Directions: Please copy each line of the records below that holds the word "computer".

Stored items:
⟨

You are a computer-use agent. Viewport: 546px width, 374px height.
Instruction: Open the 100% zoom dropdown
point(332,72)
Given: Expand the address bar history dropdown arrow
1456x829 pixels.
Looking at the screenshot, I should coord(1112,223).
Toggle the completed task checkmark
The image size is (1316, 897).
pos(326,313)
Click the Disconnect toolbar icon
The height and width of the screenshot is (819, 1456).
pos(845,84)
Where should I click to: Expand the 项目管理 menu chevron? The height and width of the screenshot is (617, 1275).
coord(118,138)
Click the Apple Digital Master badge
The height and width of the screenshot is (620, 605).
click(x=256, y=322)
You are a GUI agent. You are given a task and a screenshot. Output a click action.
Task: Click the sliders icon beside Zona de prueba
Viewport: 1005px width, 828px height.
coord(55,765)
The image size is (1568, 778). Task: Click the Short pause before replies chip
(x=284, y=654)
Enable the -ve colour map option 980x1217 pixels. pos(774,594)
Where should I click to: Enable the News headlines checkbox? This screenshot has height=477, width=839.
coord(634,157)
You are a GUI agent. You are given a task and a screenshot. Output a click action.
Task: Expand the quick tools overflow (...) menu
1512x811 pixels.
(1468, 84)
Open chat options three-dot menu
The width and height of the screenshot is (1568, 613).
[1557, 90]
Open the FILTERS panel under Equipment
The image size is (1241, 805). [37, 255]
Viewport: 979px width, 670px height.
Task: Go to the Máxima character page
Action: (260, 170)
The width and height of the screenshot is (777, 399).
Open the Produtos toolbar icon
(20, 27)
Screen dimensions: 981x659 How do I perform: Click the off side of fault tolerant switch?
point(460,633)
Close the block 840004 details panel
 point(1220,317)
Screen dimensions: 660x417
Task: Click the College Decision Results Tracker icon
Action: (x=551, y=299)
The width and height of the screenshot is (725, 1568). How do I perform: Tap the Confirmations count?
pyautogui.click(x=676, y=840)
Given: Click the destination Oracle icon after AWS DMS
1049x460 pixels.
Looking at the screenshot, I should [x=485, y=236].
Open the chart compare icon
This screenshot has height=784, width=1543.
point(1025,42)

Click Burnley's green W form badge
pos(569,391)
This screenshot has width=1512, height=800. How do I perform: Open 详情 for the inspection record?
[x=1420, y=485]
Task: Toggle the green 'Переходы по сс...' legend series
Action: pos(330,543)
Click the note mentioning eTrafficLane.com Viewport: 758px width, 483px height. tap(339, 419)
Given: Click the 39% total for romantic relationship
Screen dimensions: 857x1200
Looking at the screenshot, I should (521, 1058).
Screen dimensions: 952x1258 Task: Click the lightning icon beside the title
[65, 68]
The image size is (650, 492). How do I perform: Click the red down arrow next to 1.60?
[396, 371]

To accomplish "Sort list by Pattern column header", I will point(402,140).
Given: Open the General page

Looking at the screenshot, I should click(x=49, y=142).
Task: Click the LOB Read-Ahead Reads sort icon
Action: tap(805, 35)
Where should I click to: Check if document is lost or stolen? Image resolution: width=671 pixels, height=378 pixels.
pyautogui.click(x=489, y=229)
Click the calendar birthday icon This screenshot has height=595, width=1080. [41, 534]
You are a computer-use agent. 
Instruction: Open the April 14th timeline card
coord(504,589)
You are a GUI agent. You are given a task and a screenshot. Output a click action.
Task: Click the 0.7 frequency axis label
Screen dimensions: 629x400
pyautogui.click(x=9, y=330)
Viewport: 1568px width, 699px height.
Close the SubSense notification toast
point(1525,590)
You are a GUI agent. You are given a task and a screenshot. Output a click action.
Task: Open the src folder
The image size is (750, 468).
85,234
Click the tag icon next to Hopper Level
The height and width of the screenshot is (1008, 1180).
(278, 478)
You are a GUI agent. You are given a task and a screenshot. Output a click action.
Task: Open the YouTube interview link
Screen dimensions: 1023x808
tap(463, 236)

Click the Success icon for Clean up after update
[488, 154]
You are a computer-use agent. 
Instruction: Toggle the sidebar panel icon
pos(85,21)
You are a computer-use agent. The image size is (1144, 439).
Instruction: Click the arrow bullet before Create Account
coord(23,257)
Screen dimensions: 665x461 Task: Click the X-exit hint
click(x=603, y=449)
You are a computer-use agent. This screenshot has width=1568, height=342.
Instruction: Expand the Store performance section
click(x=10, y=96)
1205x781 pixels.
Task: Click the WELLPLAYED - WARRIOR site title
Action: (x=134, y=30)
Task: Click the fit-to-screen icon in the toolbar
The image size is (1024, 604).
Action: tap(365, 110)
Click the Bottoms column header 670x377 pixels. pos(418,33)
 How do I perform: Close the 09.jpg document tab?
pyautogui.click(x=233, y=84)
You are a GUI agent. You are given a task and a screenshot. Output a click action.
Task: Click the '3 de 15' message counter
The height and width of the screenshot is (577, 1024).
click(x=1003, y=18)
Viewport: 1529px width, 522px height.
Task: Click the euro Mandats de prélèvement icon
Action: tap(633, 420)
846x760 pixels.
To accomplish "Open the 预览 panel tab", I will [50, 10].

⟩

Answer:
You are a computer-use agent. Viewport: 546px width, 374px height.
You are a computer-use agent. 
You are a computer-use agent. 
You are a computer-use agent. The image size is (1144, 439).
You are a computer-use agent. This screenshot has width=1568, height=342.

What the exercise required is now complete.